From The Blindside:Some games are made for experimentation. Sometimes the circumstances leave a coach with no choice. Funny enough, I was nearly involved in the most famous one from an Ireland point of view. When Warren Gatland threw five new caps into the Scotland game in 2000 after a disastrous defeat against England, one of them was Simon Easterby. The previous week, I had been down to play in the 'A' international against England but I got injured in the Heineken Cup for Munster and I had to pull out of the squad.

Next thing you know, Simon had a stormer against England, got picked against Scotland along with Ronan O’Gara, Peter Stringer, Shane Horgan and John Hayes and played a big role in the 44-22 win. They beat Italy in the next game and then went to win in Paris a fortnight later. The experiment worked big time.

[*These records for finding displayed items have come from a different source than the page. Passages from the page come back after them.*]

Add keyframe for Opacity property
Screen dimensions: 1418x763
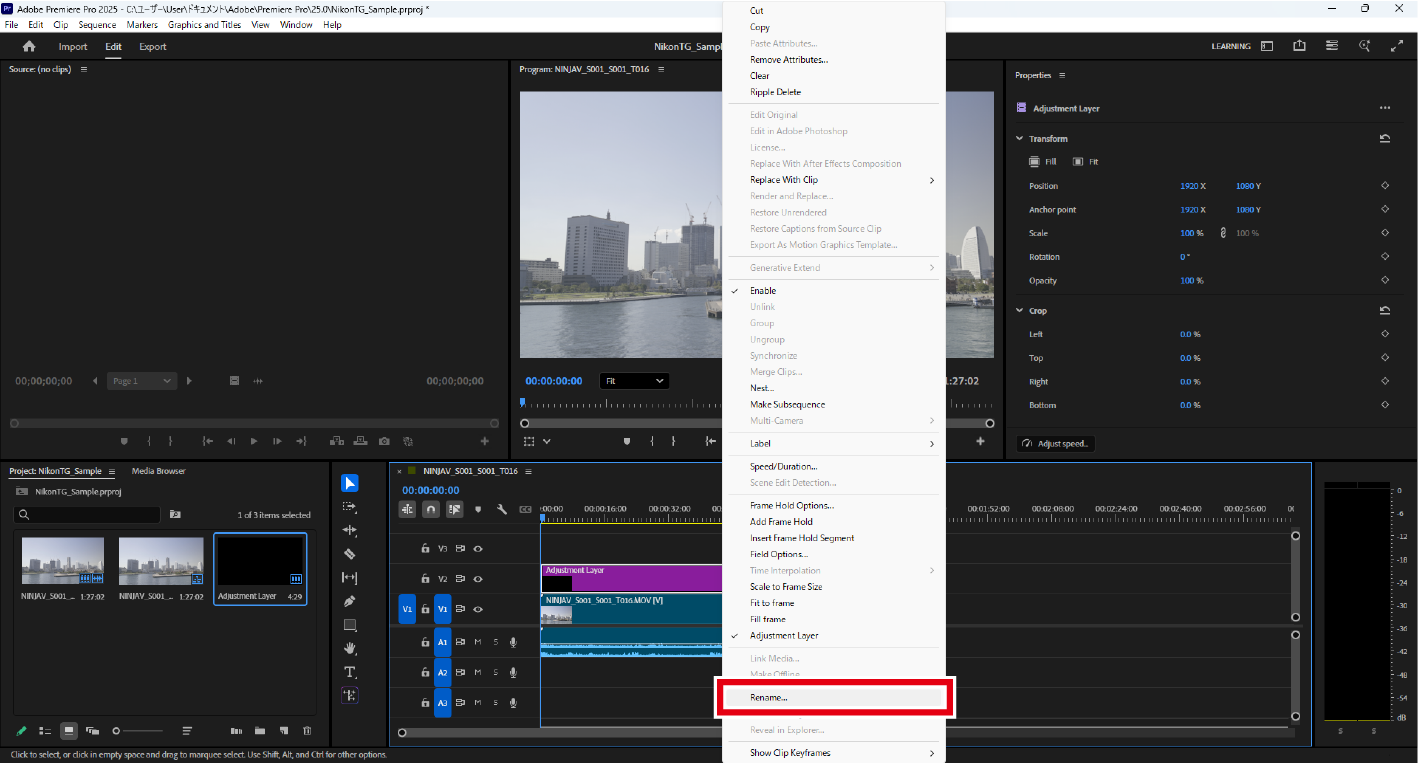tap(1385, 281)
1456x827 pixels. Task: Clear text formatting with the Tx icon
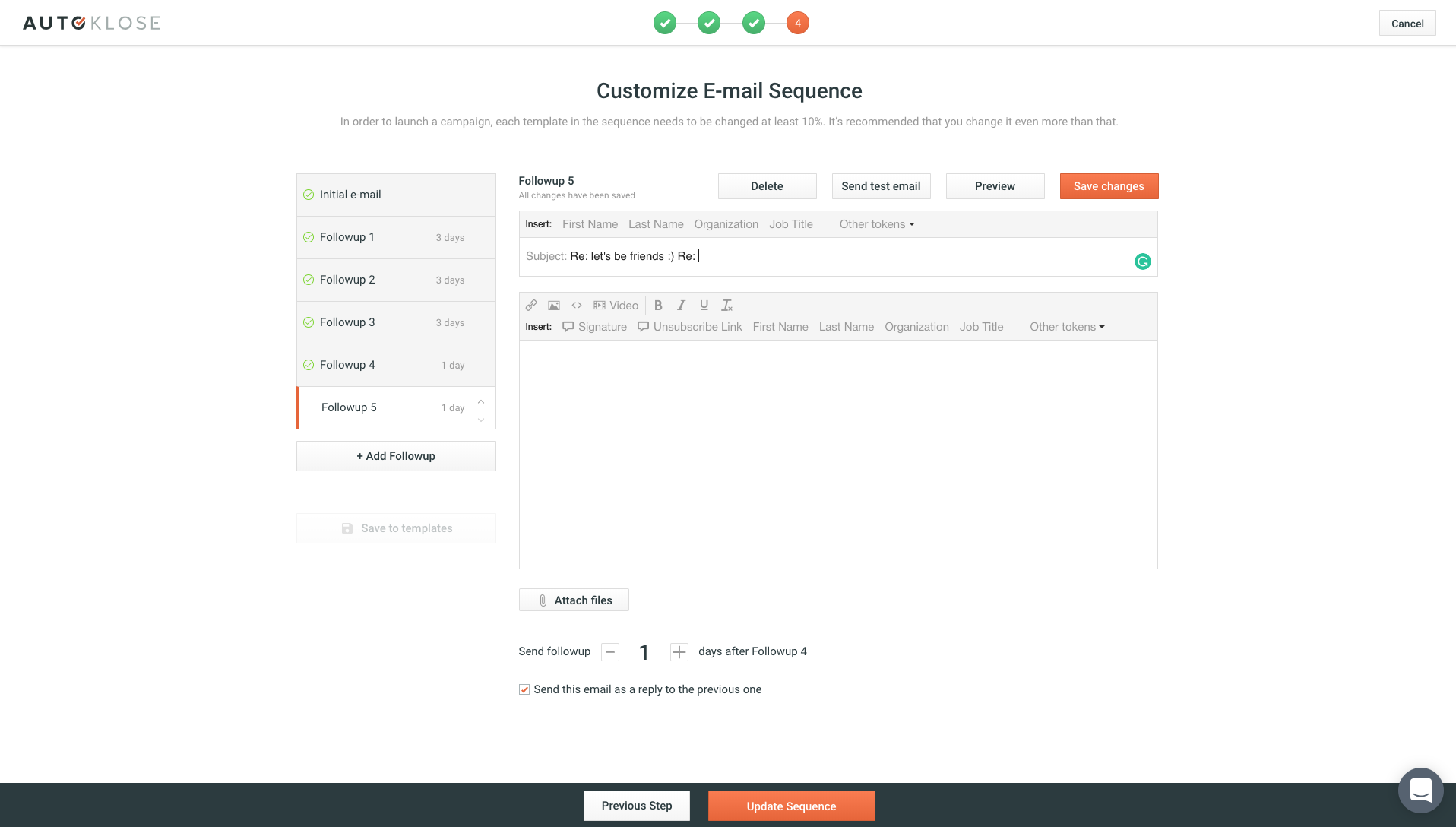[726, 306]

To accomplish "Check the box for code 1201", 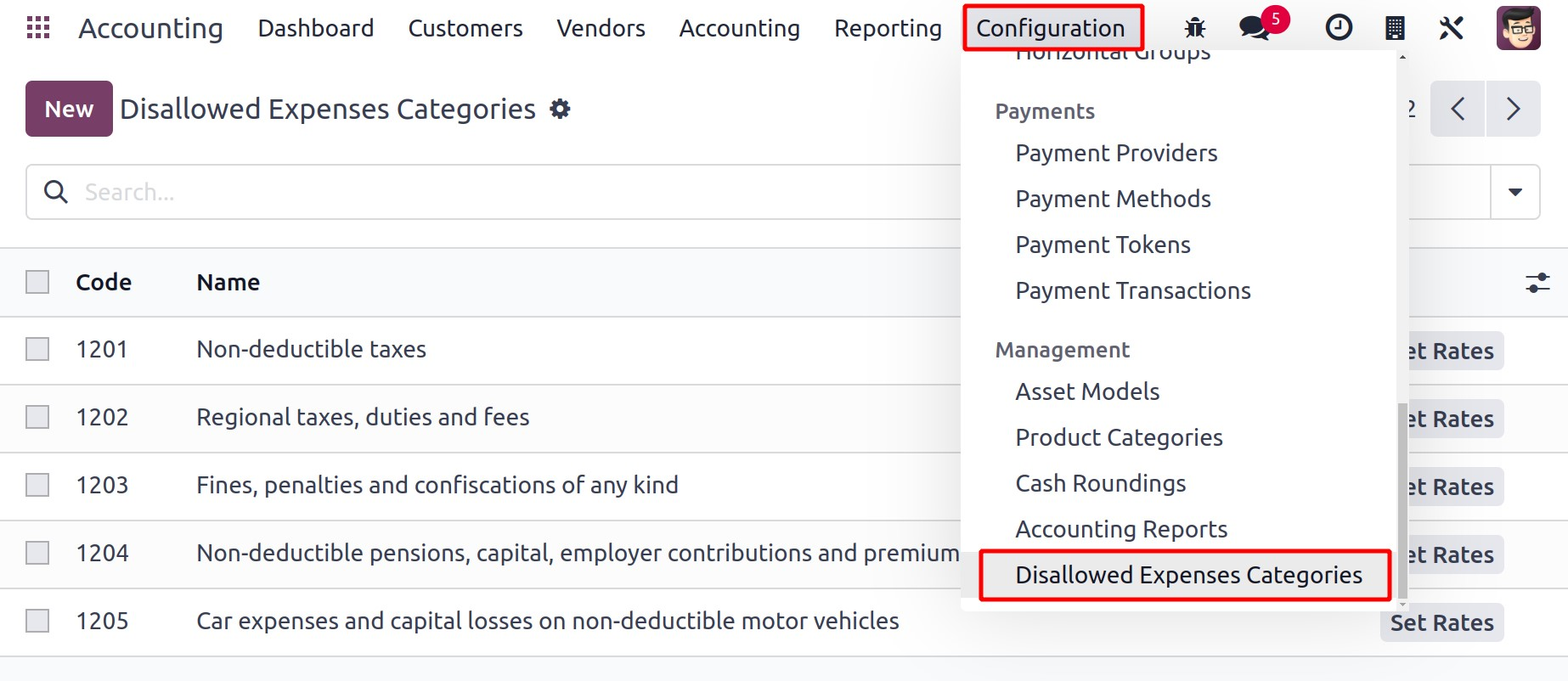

This is different. Back then, Gatland had no choice but to throw caution to the wind and completely change things around. His team had been completely outclassed against England and if he didn’t do something drastic, the whole championship would have been a disaster. That’s just not the case this time around. The performance against England 10 days ago was disappointing but it wasn’t anything compared to the one in 2000. There’s no doubt it was a backward step but I don’t go with this idea it was a huge one.

People need to have a bit of perspective here. A very good England team beat an Ireland team that was short key frontline players like Paul O’Connell, Stephen Ferris and Tommy Bowe going into the match and lost Simon Zebo and Johnny Sexton during it. Since then, Gordon D’Arcy, Mike McCarthy and Cian Healy have been ruled out as well.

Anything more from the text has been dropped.